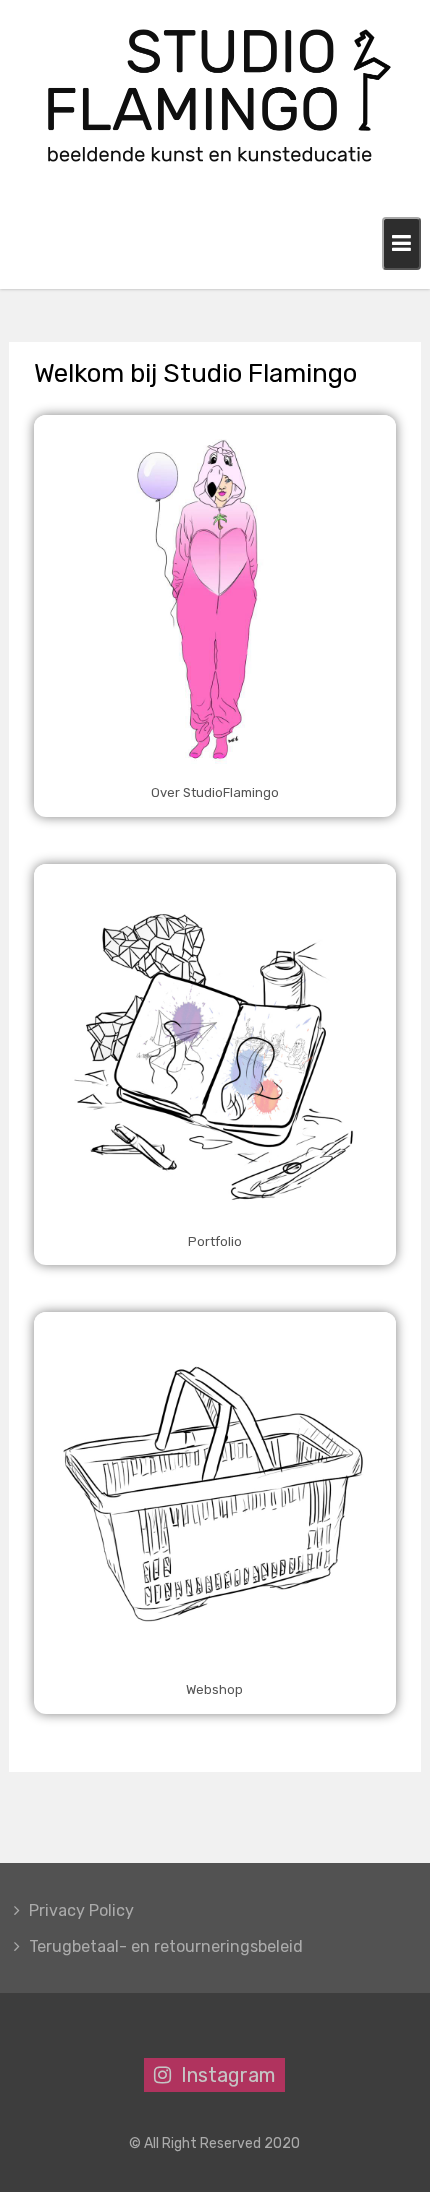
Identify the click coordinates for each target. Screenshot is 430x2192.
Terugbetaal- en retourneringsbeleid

● ● ● ●

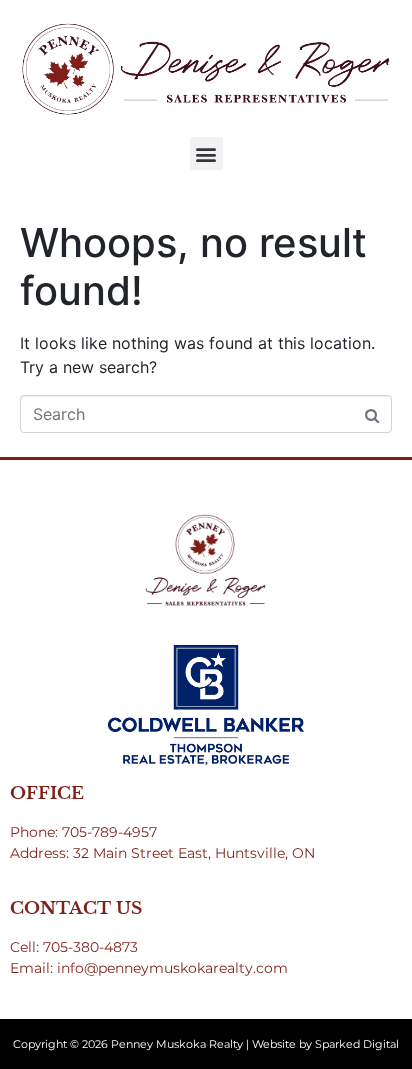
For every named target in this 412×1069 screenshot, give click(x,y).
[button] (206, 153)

● ● ● ●

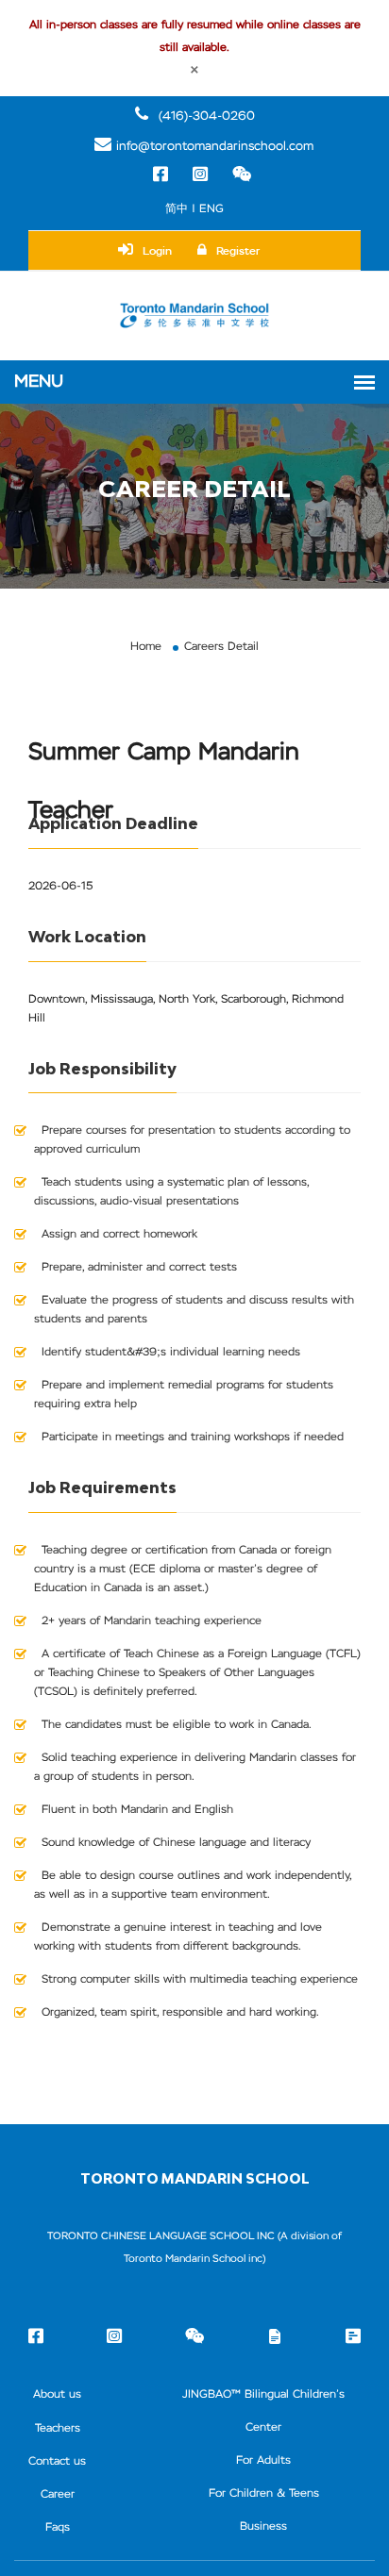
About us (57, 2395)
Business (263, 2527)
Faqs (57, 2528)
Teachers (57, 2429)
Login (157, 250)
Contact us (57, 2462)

● ● ● ●

• [TASK OBJECTIVE]: Please transcribe only the lines in the records above running from the line that has "Identify the click" through the line that has "Terugbetaal- en retourneringsbeleid", both included, exactly as they appear.

• [THE COMPLETED TASK]:
Identify the click coordinates for each target. Screenshot is 430x2192.
Terugbetaal- en retourneringsbeleid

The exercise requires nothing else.